## [Page extract]
══════

2˚ The second section describes the structure of Aristotle’s Topics. This is dominated, as though by its final cause, by the enumeration of the four dialectical questions that divide up the universal question of the predicate, depending on whether the predicate exceeds the essence of the subject (the question of genus), equals it (the question of definition), cannot be attributed to another subject, even though it is extrinsic to it (the question of property), or finally, is extrinsic to the subject and adventitious (the question of accident).—Each of these general questions finds its counterpart in its universal locus of resolution, which is a general proposition. For example, at the heart of the answer to all problems of definition lies the maxim, “The defined and definition are equal to each other.” To find more specialized resolutional “loci” that address the details of each general question—taking, for example, the sub-problems of definition—Aristotle uses “dialectical instruments.” Chief among these is the gathering of propositions, multiple in number, thereby developing the universal locus of each question, for instance, the proposition: “What does not belong to the definition of the subject does not belong to the subject itself.” Such gathering could not be even remotely complete without employing the other three instruments: distinguishing of ambiguities, gathering differences, and examining resemblances.—In this way, we can establish, for each aspect of the four major dialectical problems, an interconnected set of propositions capable of resolving each of the particular questions that arise within these general problems. These propositions or loci sometimes govern from above, sua potestate, the answer to the particular question posed, without materially entering into the argumentation that resolves it, for which they are nevertheless the strength and nerve: they are common loci. At other times, by contrast, when they are less universal, they enter into the argumentation itself as major premise. In this way, for every aspect of one of the four great questions concerning the predicate, there corresponds a proposition that can resolve it, a special connection for that aspect, not forgetting the general common loci that dominate the resolutions as a whole and underpin their topical value.

3˚ The last three sections are devoted to establishing the parallelism: 1. between theological questions and topical questions; 2. between their instruments of resolution and 3. between their loci.

1. The Questions.—In the third section we take up the issue of theological questions. Their general formula is: Does the predicate revealed belong, at least virtually, to this or that statement? Such belonging can be expressed as necessary or probable. Moreover, theological questions are either supernatural, able to be resolved by divine authority alone, or natural, able to be resolved by theological reason (i.e. by reason governed by revelation). Therefore, there are four major theological questions that parallel the four major dialectical questions: supernatural scientifically demonstrable questions; supernatural probable questions; natural scientifically demonstrable questions; natural probable questions. And to resolve these four questions, there will be four universal common loci, analogous to the universal common loci of dialectics, for instance, for scientifically solvable supernatural questions, this one: What is certainly part of the revealed deposit offers supernatural theological questions a necessary principle of resolution (see the text starting “* 261” in the article linked above.)

These universal loci form the basis for answering all the specific questions that arise in connection with each of the groups of general theological questions. However, in order to topically initiate the direct answer to these particular questions, they must, as in dialectics, be elaborated and made fruitful by the instruments of theological discovery.

══════

## [Provided data]
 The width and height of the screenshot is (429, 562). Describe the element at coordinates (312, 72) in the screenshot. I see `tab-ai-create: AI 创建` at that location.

══════

## [Check your understanding]
• 1. Please reproduce the passage on Aristotle's Topics word for word, starting with "These universal loci" and going on through "of theological discovery.".
• 2. According to the passage on Aristotle's Topics, what maxim lies at the heart of the answer to all problems of definition?
The material isn't needed for this work.

## [Solutions to the problems]
• 1.
These universal loci form the basis for answering all the specific questions that arise in connection with each of the groups of general theological questions. However, in order to topically initiate the direct answer to these particular questions, they must, as in dialectics, be elaborated and made fruitful by the instruments of theological discovery.

• 2. "The defined and definition are equal to each other."